RCGL Seminars logo

Digital Humanities

Dr Ahmed Omer, XTM International

5 July 2021

Title: Computational Stylometry of Arabic Literature


The successful implementation of stylometric methods with English texts has motivated researchers who work with the Arabic texts to investigate whether they can use these methods in the Arabic language as well. Taking into account the different characteristics of the Arabic language, the main aim of my study is to investigate what are the most useful linguistic features to enable the authorship attribution task to be accomplished for Arabic texts. As well as using features derived from English studies of author attribution, I developed a number of feature sets derived from Arabic linguistic theory, namely Arud, Nazm and Wazn. The feature sets were compared on two corpora of travelogues, one in English and one in Arabic. The feature sets were examined in conjunction with agglomerative clustering methods and traditional machine learning classifiers including SVM, Naïve Bayes, and KNN, as well as a Deep Learning model implemented using the open source package Keras. The findings from this first part of the thesis were used to examine six real-life case studies from Arabic, two of Authorship Attribution, two on Author Profiling, and two on Authorship Verification. These case studies respectively were:

· Was Al-Qarni’s “Don’t Despair” plagiarised from Salwa?

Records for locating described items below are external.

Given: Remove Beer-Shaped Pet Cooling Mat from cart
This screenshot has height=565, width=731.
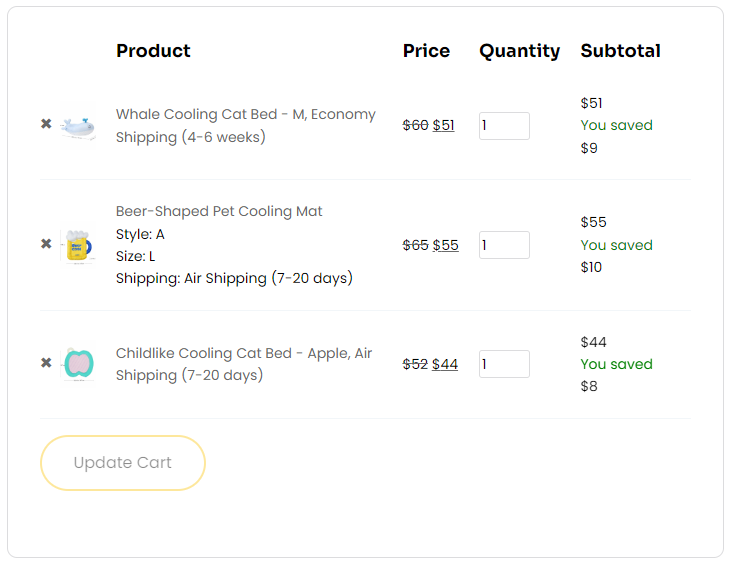Looking at the screenshot, I should (x=46, y=244).
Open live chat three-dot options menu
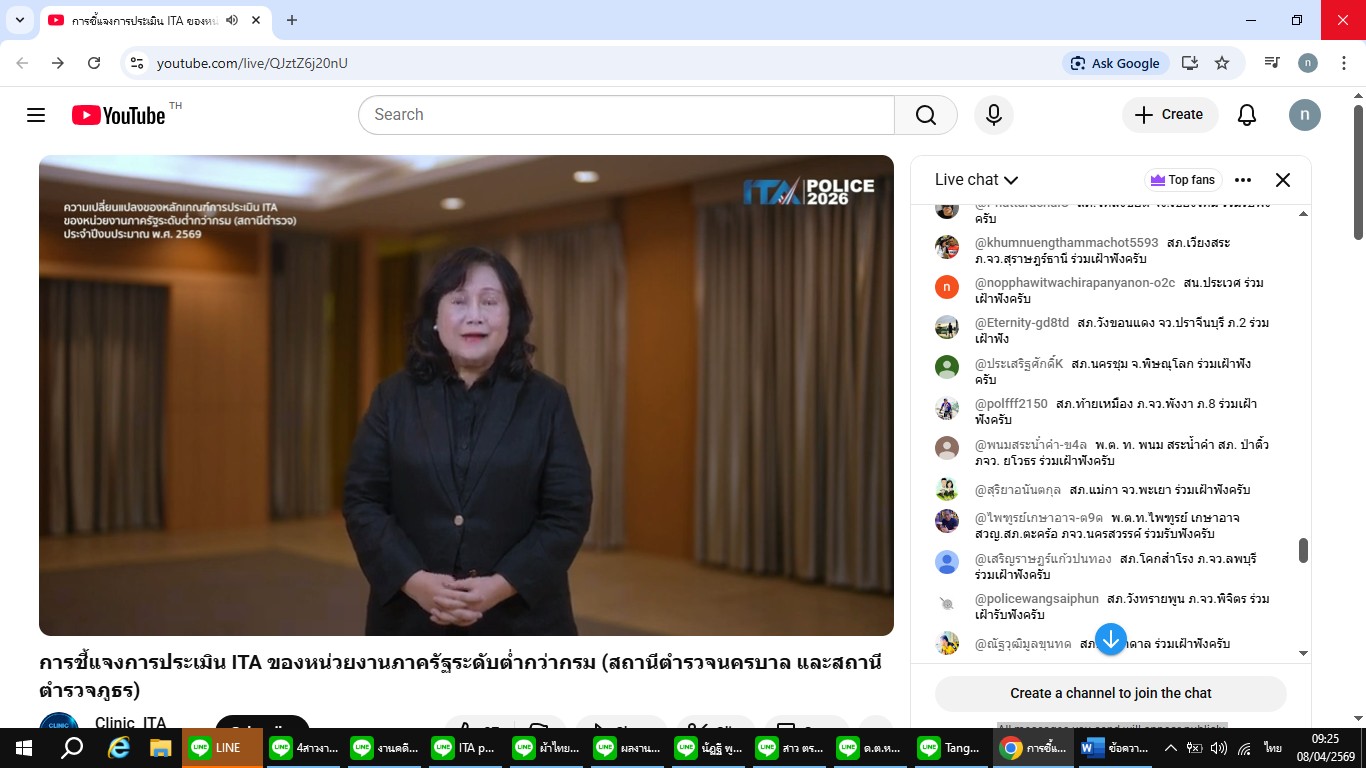Viewport: 1366px width, 768px height. 1243,180
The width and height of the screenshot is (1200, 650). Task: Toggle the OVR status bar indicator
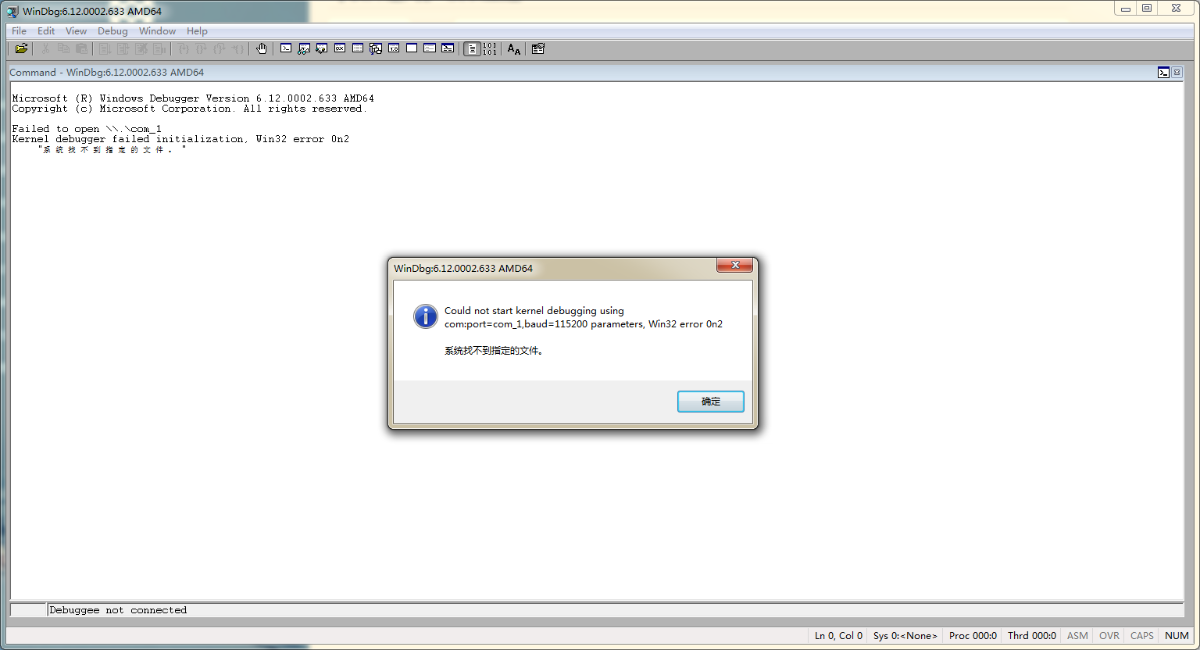(x=1109, y=636)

· Did Abdu or Amin write certain key chapters of “Women’s Rights”?

· Were the “Hanging Poems” pre-Islamic or more recent?

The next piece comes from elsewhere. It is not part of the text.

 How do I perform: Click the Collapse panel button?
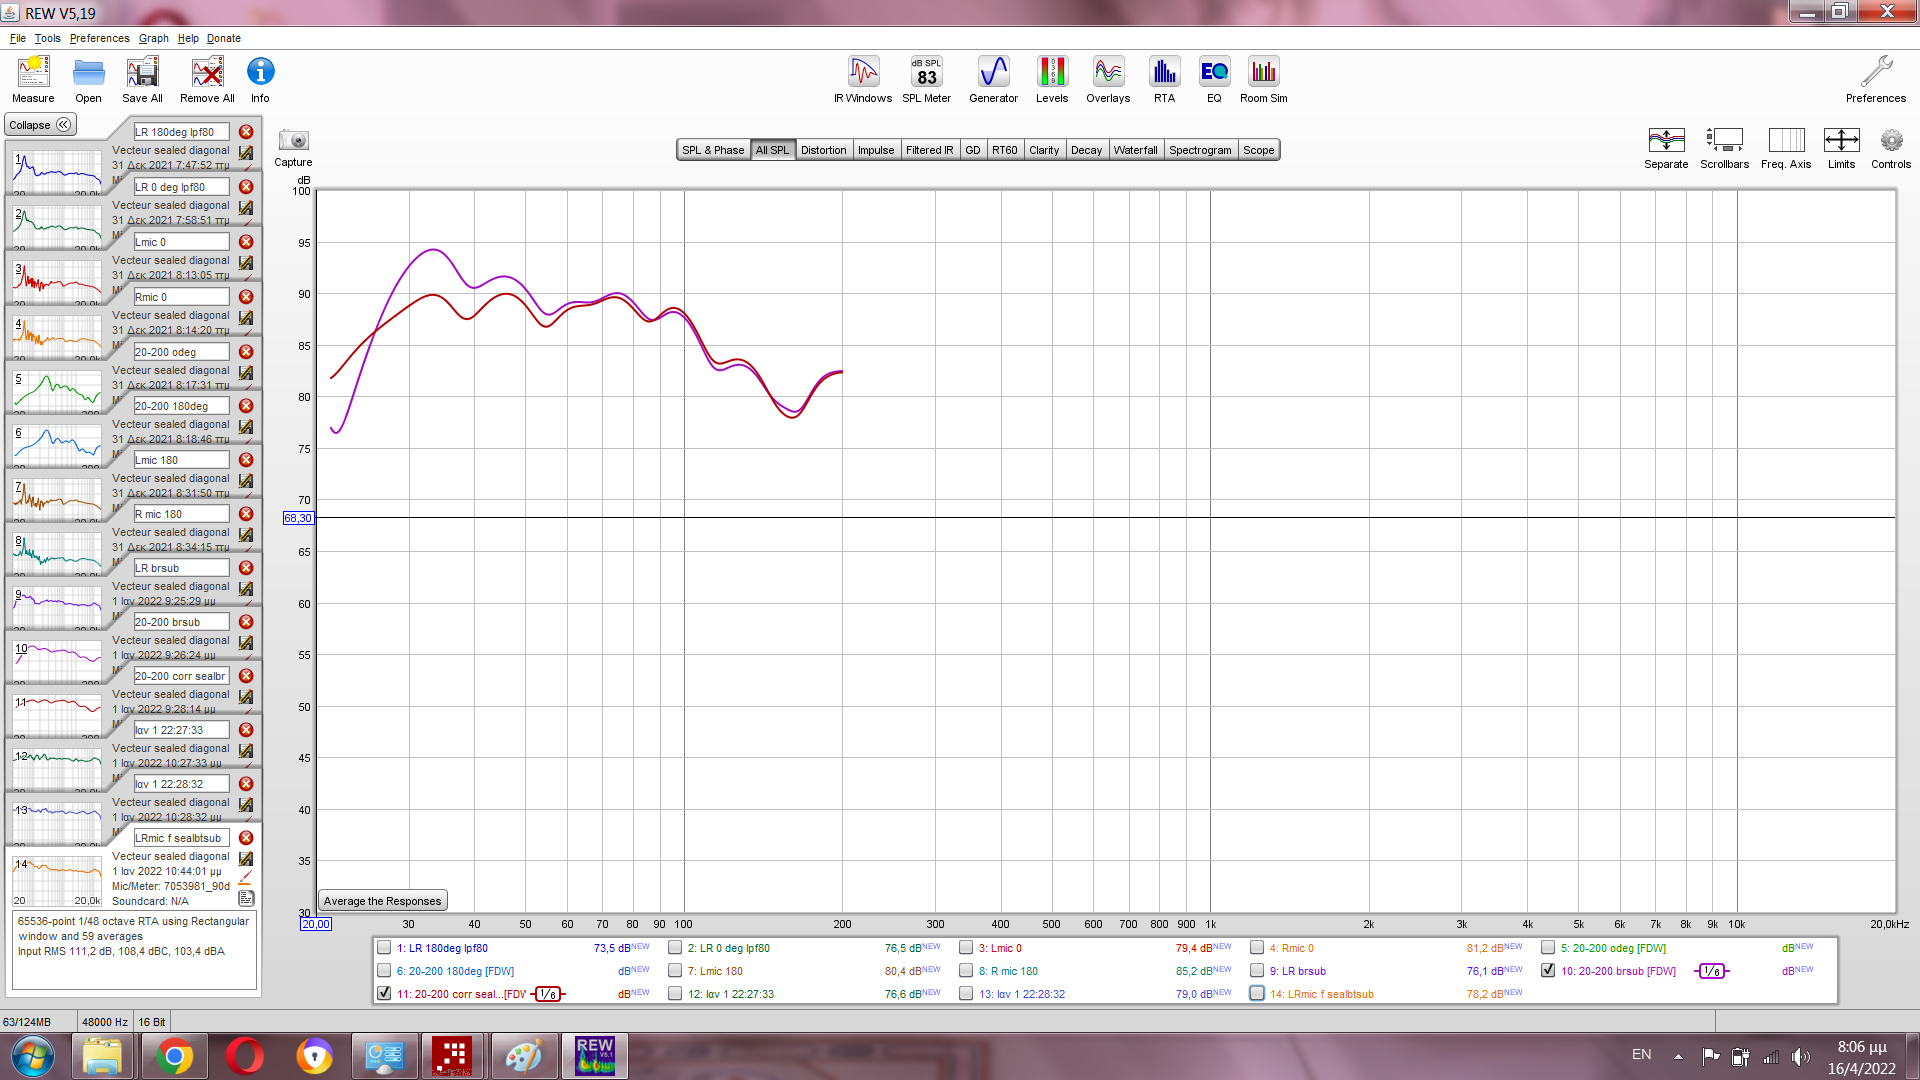(40, 124)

· A study of the dialectology of Arabic speech.

· Was a box of posthumous texts by the Nobel prize winner Naguib Mahfouz indeed by him?

· Were some texts written by the Mediaeval scholar Al-Ghazali by him or by somebody else?


Ahmed Omer has an M.Sc. in Computer Science from Napier University in Edinburgh and a Ph.D. in Computational Linguistics from the University of Wolverhampton. He is now working at XTM International as a Computational Linguistics Expert. The company is working in Machine Translation and they use the Inter-language vector space method. This interesting method has been used by Google and recently by Facebook to enforce their polices and to translate texts for customers in their platform.